Story last updated at 12/10/2008 - 11:30 am
ANCHORAGE - The Alaska Native Arts Foundation (ANAF) Executive Director Carrie Brown announced last week the distribution of $17,227.61 in seven awards through the Foundation's Cultural Arts Project Support (CAPS) Initiative. This competitive grant program is dedicated to enriching Alaska Native artists and arts organizations.
The CAPS program is designed to support activities such as artist-in-residence programs; rural art programs that reach young artists in the schools; workshops; artist fees for demonstration projects at museums and cultural centers, exhibitions; and documentation of artists' work.

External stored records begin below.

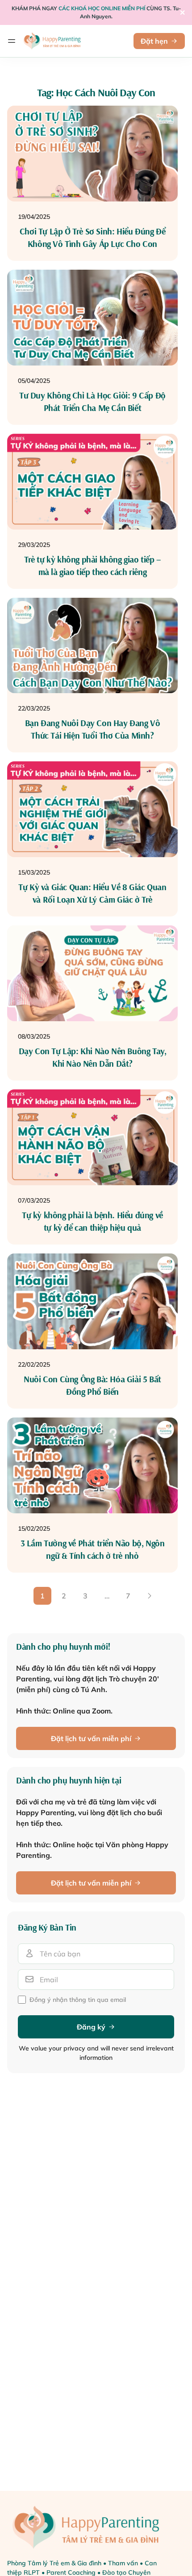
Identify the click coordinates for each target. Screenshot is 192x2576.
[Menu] (11, 41)
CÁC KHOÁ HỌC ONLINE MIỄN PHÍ (101, 8)
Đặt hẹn (154, 41)
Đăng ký (91, 2026)
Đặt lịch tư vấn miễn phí (91, 1738)
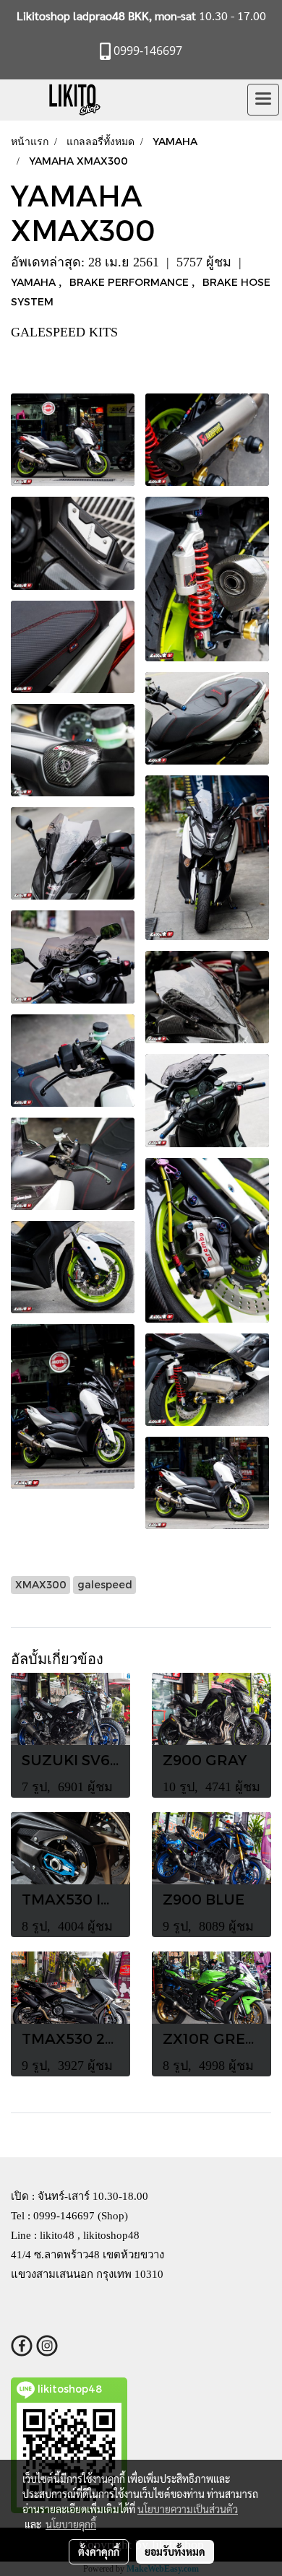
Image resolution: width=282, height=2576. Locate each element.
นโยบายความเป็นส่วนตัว (187, 2508)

The review panel evaluates project applications according (but not limited to) the following considerations: the degree to which projects meet the mission and goals of the Foundation; demonstrating preservation, innovation and/or advancement of cultural or artistic traditions; and impacting the enhancement of the arts in rural communities. The CAPS awards are funded in partnership with the Ford Foundation as well as through the sale of artwork ANAF purchases directly from artists and sells through Alaskanativearts.org, the Anchorage gallery, and special events and outlets throughout the United States.
The Fall 2008 Grantees are:
Artstream Cultural Resources ($5,000)
Alfred Gosuk ($2,500)
Bryon Amos ($2,500)
Native Village of Eyak ($2,500)
Duke University Press ($2,250)
Zoe Schneider ($2,477.61)
Artstream Cultural Resources CAPS award will help pay for materials and supplies to make traditional regalia for 20 members of the North Tide dance group formed in 2007 in Haines. The main purpose is to facilitate sober lifestyle and well-being activities targeted to at-risk children through Native culture and art.

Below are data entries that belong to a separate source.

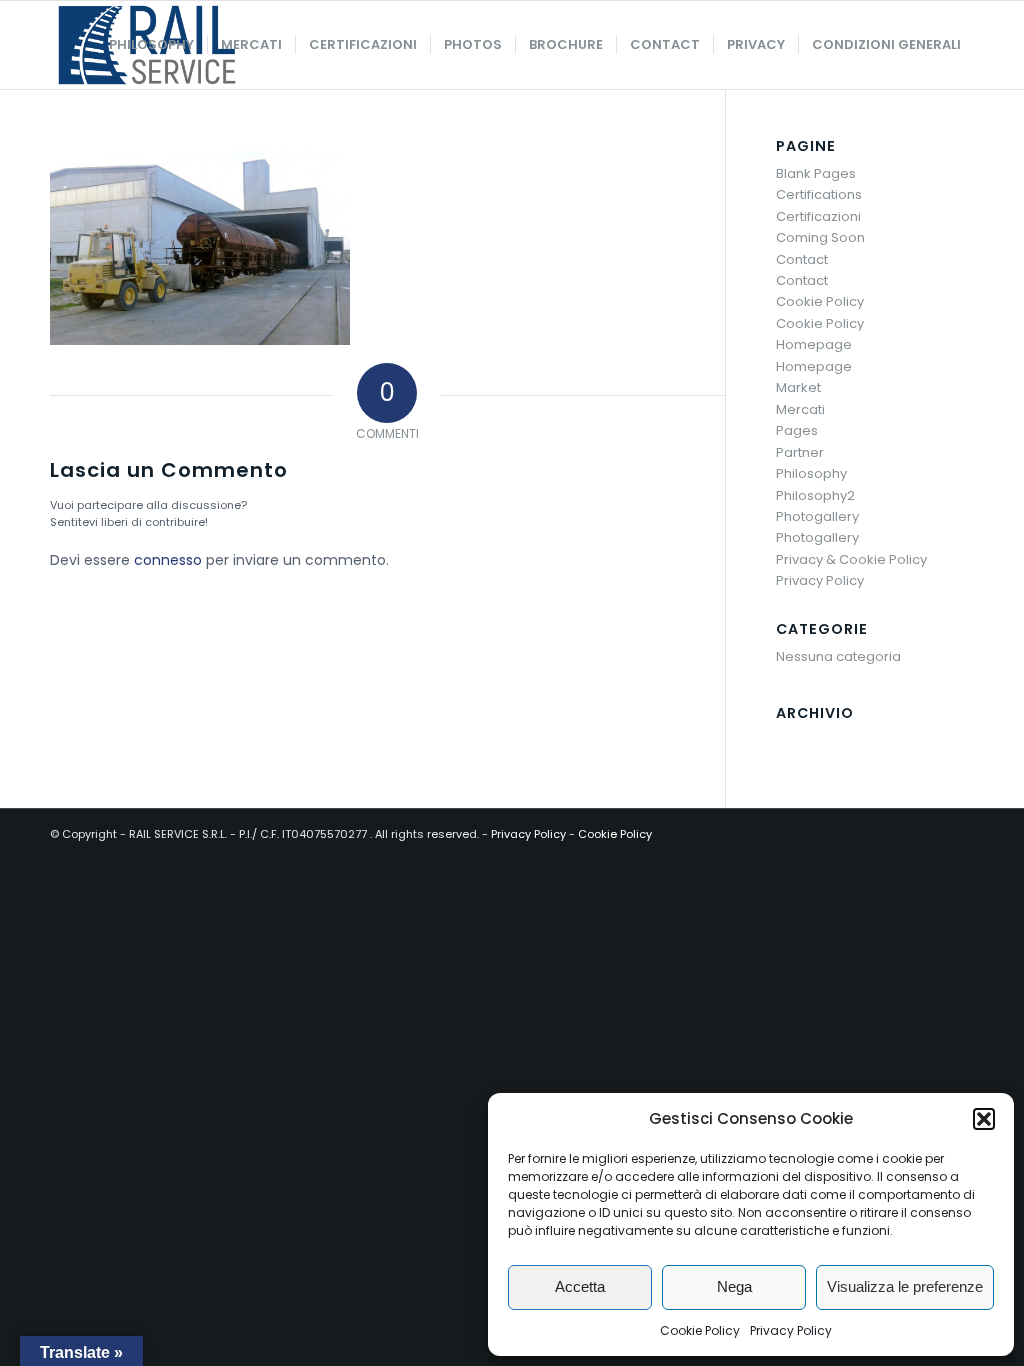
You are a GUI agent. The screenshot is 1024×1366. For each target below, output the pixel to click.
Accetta (580, 1286)
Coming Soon (820, 237)
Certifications (819, 194)
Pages (797, 430)
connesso (168, 560)
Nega (734, 1286)
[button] (984, 1119)
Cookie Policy (700, 1330)
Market (798, 387)
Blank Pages (816, 173)
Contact (802, 259)
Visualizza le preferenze (905, 1286)
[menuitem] (151, 45)
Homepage (814, 344)
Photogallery (817, 516)
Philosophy (811, 473)
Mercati (800, 409)
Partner (800, 452)
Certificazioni (818, 216)
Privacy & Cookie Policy (851, 559)
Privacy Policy (791, 1330)
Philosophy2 (815, 495)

Yup'ik artist from Togiak, Alfred Gosuk, will use his CAPS award to help buy ivory, whalebone, and baleen materials from Alaskans, and purchase tools and other resources.
Multi-talented Eskimo artist Bryon Amos will purchase quality soapstone from Vancouver, British Columbia with his CAPS award. He said he hopes to "Increase his abilities in business growth and investments using ancient artistic skills in this generation".

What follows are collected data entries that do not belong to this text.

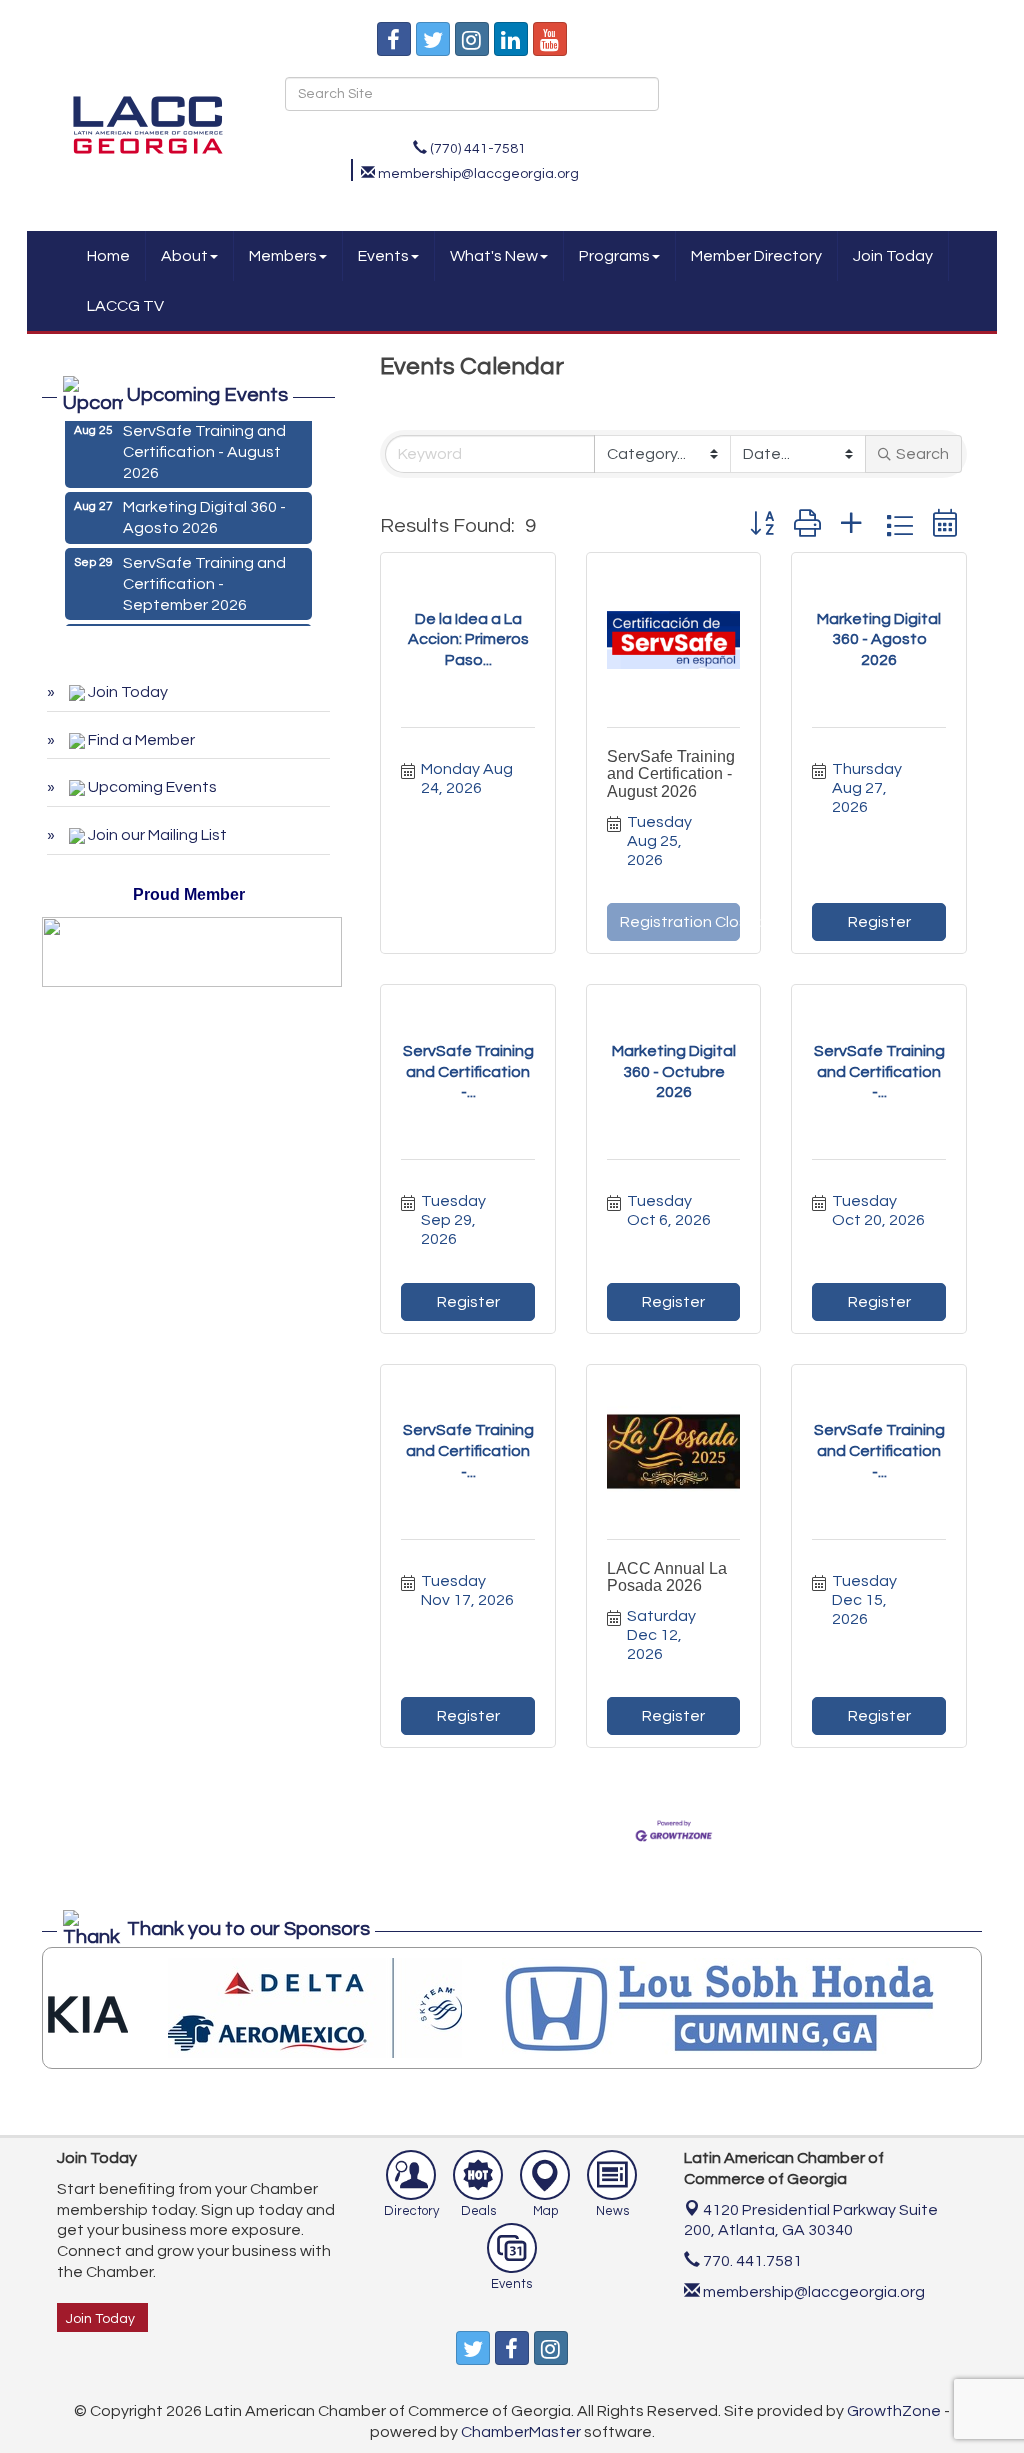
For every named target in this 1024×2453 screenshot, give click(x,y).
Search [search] (922, 454)
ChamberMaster (521, 2432)
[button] (762, 525)
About (184, 256)
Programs (614, 256)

Native Village of Eyak CAPS award will fund the Ilanka Cultural Center to teach a mukluk workshop with Willy Topkok, an Inupiat skin sewer. Willy Topkok is from Teller and Wales. In the workshop he will teach the function and designs of mukluks and show the class how to utilize natural materials from animals and plants to make the traditional boots.
Duke University Press will use the CAPS award for color plates for a large volume book entitled "Alaska Native Reader: History, Politics and Art," edited by Maria Williams, who is Tlingit. The color plates will primarily highlight the contemporary artwork of Alaska Native artists.
Zoe Schneider's project includes three pieces of work to promote contemporary and traditional Alaska Native bead art. The three pieces will be used to construct a beaded gown with polished quills, moose hide and beads; and polished and buffed dentalia shells, beads and hide. Award funds will be used to purchase materials and supplies for her project.
Dec. 31 is the next postmark deadline for the next round of grant awards. Applications are available at Alaskanativearts.org.
The Alaska Native Arts Foundation is a nonprofit organization founded in 2002 to promote and celebrate the uniqueness of Alaska Native art and heritage.
The Foundation's goals are to increase general awareness of Alaska Native cultures and provide opportunities to educate the public about the diverse cultural expressions of Alaska's indigenous peoples; stimulate demand for and help establish fair market pricing for works of art created by Alaska Native people in order to improve the economic well-being of Alaska Native artists and Alaska's villages; and, invigorate the education and training of the next generation of Alaska's Native artists.